M. Jean-Paul Girardeau (CFE-CGC). S’agissant des abonnements de la presse, les tarifs doivent prendre en considération l’évolution de la consommation et de la diffusion, ainsi que la démocratisation de l’information. La tarification appliquée aux partenaires « médias » de l’Agence a toujours tenu compte du contexte, et elle a toujours été correcte.

Mme Florence Panoussian (CFDT). Quel président ne souhaite pas faire progresser l’entreprise qu’il dirige, nous avez-vous demandé ? Sans doute, mais il se trouve que M. Louette a présenté son premier projet de réforme bien avant le déclenchement de la crise et qu’il le justifie maintenant par la crise ! Autant dire que le débat est biaisé. Surtout, M. Louette, qui passe actuellement dans tous les services pour convaincre le personnel du bien-fondé de son projet, nous a dit que l’idée de la réforme n’est pas la sienne mais qu’elle reflète la volonté de trois ministres ; la démarche est donc d’ordre politique. D’ailleurs, en 2006 encore, le président vantait les bienfaits du statut de 1957, expliquant que l’AFP n’appartenait à personne et que c’était la pierre angulaire de son indépendance.

**Série d'exercices**.
a) Produisez l'extrait sur la réforme de l'AFP en entier, sans y changer un seul caractère.
b) Renvoyez s'il vous plaît, à l'identique, le passage des entrées qui va de leur début jusqu'à la ligne contenant « coordinates (47, 39). », cette ligne comprise.
Les entrées n'ont aucun lien avec l'extrait.

**Matériel extrait**.
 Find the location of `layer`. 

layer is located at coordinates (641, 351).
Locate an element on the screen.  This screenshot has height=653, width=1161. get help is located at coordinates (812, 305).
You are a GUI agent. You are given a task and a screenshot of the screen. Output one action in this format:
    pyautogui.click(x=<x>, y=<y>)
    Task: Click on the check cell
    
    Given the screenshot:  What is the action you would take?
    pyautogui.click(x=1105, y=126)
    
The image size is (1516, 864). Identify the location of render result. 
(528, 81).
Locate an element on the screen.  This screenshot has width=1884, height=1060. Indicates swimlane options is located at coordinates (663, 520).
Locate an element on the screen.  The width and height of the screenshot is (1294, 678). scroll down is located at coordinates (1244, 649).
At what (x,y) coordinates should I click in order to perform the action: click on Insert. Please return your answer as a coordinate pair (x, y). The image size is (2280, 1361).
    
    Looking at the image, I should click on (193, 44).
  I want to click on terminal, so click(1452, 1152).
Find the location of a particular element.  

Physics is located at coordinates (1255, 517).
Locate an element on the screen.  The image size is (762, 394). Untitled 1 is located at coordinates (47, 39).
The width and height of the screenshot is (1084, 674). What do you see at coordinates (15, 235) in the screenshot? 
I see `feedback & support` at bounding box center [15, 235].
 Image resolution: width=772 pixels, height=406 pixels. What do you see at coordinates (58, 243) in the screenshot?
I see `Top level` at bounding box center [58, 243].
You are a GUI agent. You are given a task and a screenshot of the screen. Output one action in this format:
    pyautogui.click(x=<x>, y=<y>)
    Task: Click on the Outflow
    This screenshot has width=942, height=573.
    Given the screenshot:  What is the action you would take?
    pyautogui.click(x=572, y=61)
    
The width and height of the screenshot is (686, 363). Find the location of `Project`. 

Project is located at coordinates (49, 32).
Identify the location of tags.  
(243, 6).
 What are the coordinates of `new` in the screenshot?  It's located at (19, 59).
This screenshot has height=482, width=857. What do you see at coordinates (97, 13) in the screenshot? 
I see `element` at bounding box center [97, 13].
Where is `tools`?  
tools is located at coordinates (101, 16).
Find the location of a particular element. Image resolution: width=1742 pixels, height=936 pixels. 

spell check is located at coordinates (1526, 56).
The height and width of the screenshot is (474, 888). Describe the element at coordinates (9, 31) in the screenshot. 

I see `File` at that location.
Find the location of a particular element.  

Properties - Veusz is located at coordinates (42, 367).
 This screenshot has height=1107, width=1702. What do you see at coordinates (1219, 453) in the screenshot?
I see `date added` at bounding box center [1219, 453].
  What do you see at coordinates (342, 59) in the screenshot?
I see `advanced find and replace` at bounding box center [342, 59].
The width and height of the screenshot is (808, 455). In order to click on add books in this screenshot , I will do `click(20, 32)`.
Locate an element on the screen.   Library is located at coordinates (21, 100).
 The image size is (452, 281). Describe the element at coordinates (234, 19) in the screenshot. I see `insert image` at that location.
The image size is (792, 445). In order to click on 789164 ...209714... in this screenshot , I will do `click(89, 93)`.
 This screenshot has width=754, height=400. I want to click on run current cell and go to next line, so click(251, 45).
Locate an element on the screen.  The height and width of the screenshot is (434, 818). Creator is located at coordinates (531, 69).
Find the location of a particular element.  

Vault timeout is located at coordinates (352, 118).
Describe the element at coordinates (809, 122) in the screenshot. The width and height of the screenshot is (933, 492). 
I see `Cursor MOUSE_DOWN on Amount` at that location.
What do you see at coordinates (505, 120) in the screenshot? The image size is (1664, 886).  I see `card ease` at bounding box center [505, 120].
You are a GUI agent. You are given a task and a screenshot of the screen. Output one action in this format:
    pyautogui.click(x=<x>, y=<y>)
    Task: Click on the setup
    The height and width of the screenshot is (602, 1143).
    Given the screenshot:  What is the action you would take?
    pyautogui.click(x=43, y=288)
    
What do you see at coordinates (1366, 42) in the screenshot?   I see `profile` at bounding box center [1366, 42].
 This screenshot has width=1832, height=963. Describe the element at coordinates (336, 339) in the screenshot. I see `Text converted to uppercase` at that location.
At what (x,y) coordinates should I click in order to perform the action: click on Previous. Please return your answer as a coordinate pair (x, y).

**Corrigés complets**.
a)
M. Jean-Paul Girardeau (CFE-CGC). S’agissant des abonnements de la presse, les tarifs doivent prendre en considération l’évolution de la consommation et de la diffusion, ainsi que la démocratisation de l’information. La tarification appliquée aux partenaires « médias » de l’Agence a toujours tenu compte du contexte, et elle a toujours été correcte.

Mme Florence Panoussian (CFDT). Quel président ne souhaite pas faire progresser l’entreprise qu’il dirige, nous avez-vous demandé ? Sans doute, mais il se trouve que M. Louette a présenté son premier projet de réforme bien avant le déclenchement de la crise et qu’il le justifie maintenant par la crise ! Autant dire que le débat est biaisé. Surtout, M. Louette, qui passe actuellement dans tous les services pour convaincre le personnel du bien-fondé de son projet, nous a dit que l’idée de la réforme n’est pas la sienne mais qu’elle reflète la volonté de trois ministres ; la démarche est donc d’ordre politique. D’ailleurs, en 2006 encore, le président vantait les bienfaits du statut de 1957, expliquant que l’AFP n’appartenait à personne et que c’était la pierre angulaire de son indépendance.

b)
 Find the location of `layer`. 

layer is located at coordinates (641, 351).
Locate an element on the screen.  This screenshot has height=653, width=1161. get help is located at coordinates (812, 305).
You are a GUI agent. You are given a task and a screenshot of the screen. Output one action in this format:
    pyautogui.click(x=<x>, y=<y>)
    Task: Click on the check cell
    
    Given the screenshot:  What is the action you would take?
    pyautogui.click(x=1105, y=126)
    
The image size is (1516, 864). Identify the location of render result. 
(528, 81).
Locate an element on the screen.  This screenshot has width=1884, height=1060. Indicates swimlane options is located at coordinates (663, 520).
Locate an element on the screen.  The width and height of the screenshot is (1294, 678). scroll down is located at coordinates (1244, 649).
At what (x,y) coordinates should I click in order to perform the action: click on Insert. Please return your answer as a coordinate pair (x, y). The image size is (2280, 1361).
    
    Looking at the image, I should click on (193, 44).
  I want to click on terminal, so click(1452, 1152).
Find the location of a particular element.  

Physics is located at coordinates (1255, 517).
Locate an element on the screen.  The image size is (762, 394). Untitled 1 is located at coordinates (47, 39).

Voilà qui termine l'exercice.